Stock and Flow is a foundational concept in systems thinking. A stock is an accumulation — something you can measure at a point in time. A flow is a rate of change — something measured over time. Together, they describe how systems evolve.
## The bathtub analogy
Imagine a bathtub:
- **Stock**: The amount of water in the tub (measured in liters)
- **Inflow**: Water from the faucet (measured in liters per minute)
- **Outflow**: Water down the drain (measured in liters per minute)
The water level rises when inflow exceeds outflow, falls when outflow exceeds inflow, and stays constant when they're equal. This simple model applies to nearly every accumulation you can think of.
## Examples across domains
### Knowledge management
- **Stock**: Your knowledge base (notes, mental models, skills)

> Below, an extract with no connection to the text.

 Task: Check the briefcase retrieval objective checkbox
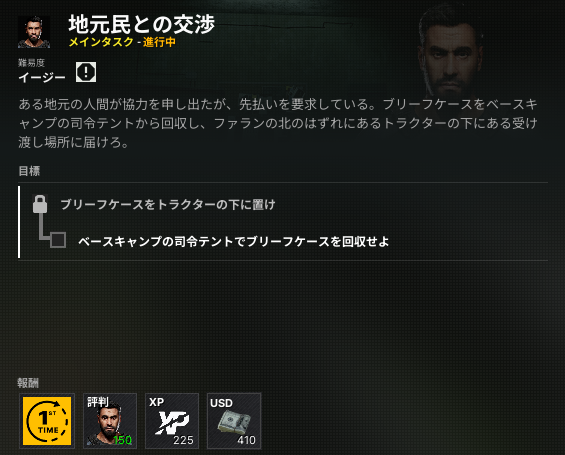[x=58, y=240]
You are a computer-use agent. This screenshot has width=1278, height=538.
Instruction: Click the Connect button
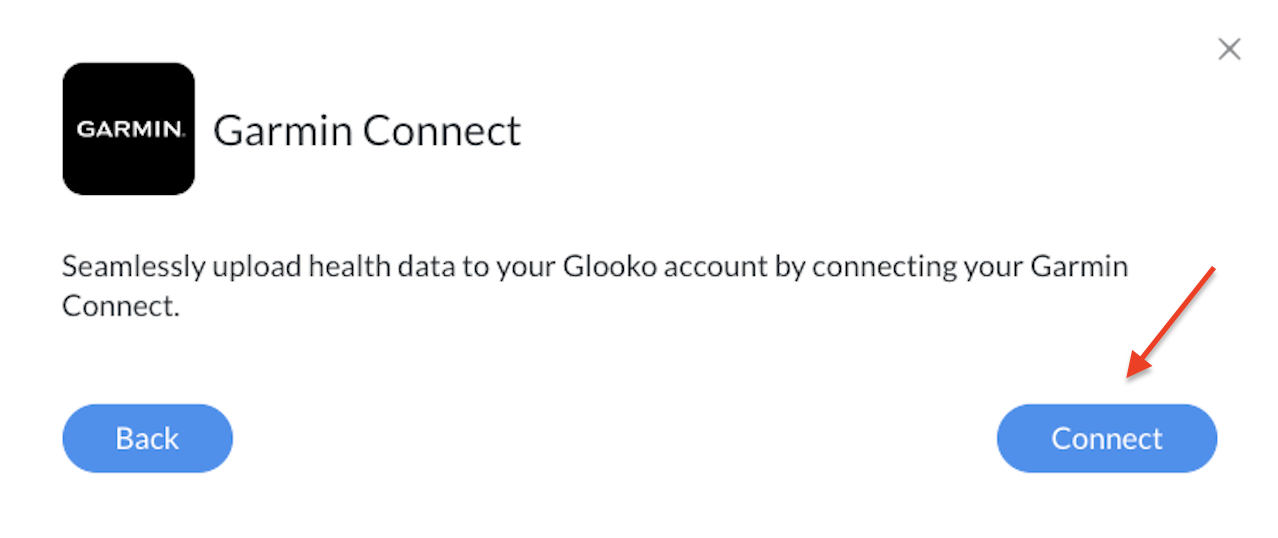1106,438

- **Inflow**: Learning, reading, experiencing, note-taking
- **Outflow**: Forgetting, skills becoming obsolete
- Insight: Your knowledge grows only when learning rate exceeds forgetting rate. Active recall and spaced repetition reduce outflow.
### Personal finance
- **Stock**: Bank account balance, net worth
- **Inflow**: Income, investment returns
- **Outflow**: Expenses, debt payments
- Insight: Wealth builds through sustained positive net flow, not through one-time windfalls.
### Energy and well-being
- **Stock**: Energy level, motivation, resilience
- **Inflow**: Sleep, exercise, meaningful work, social connection
- **Outflow**: Stress, overwork, poor sleep, toxic relationships
- Insight: Burnout is a stock depletion problem — outflow exceeding inflow for too long.
### Reputation and trust
- **Stock**: Trust, credibility, social capital
- **Inflow**: Keeping promises, delivering value, being reliable
- **Outflow**: Breaking commitments, poor quality, dishonesty
- Insight: Trust accumulates slowly but can drain rapidly. The asymmetry matters.
### Content and audience
- **Stock**: Published content, subscriber count
- **Inflow**: New posts, new subscribers
- **Outflow**: Outdated content, unsubscribes
- Insight: Consistent publishing (steady inflow) matters more than viral moments.

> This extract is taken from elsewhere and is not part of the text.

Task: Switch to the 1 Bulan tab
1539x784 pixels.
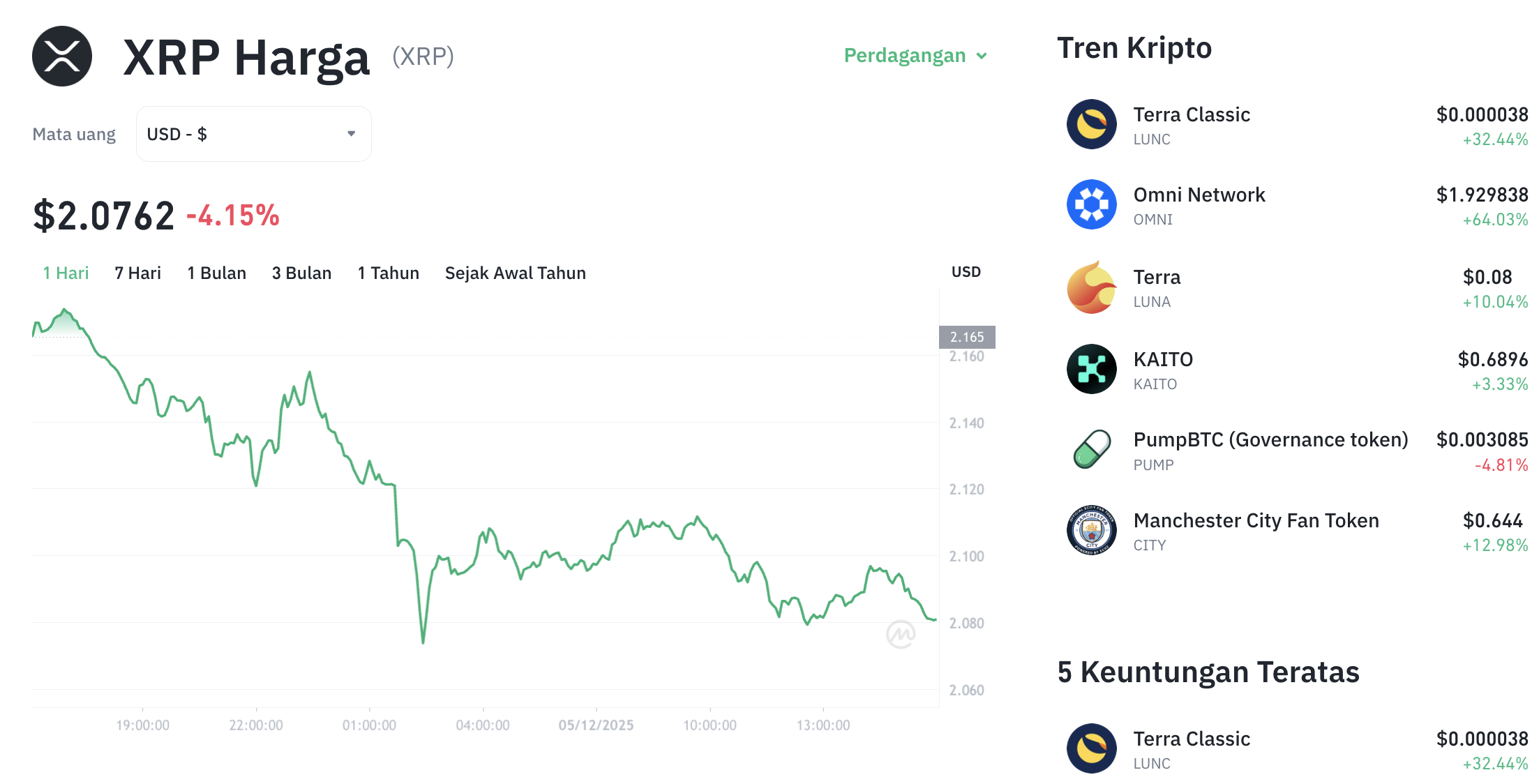Action: [216, 273]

## Key properties of stocks
- **Stocks change slowly**: Even with high flow rates, stocks have inertia. This creates delays in systems.
- **Stocks decouple flows**: A stock can absorb differences between inflow and outflow, acting as a buffer.
- **Stocks create memory**: The current stock level reflects the cumulative history of all past flows.
- **Stocks are observable**: You can see and measure them at any moment, while flows require tracking over time.
## Practical applications
1. **Diagnose problems**: Is the issue with inflow (not enough coming in), outflow (too much leaving), or both?
2. **Set realistic expectations**: Stocks change gradually — don't expect overnight transformations
3. **Find leverage**: Sometimes reducing outflow is easier than increasing inflow (e.g., retention vs. acquisition)
4. **Identify delays**: Stock behavior lags flow changes, which explains why interventions take time to show results
## Key insight
Most people focus on flows (actions, events) while ignoring stocks (accumulations, levels). But stocks determine the state of the system. Understanding the stock-and-flow structure of any situation reveals why things change slowly, why quick fixes rarely work, and where the real leverage lies.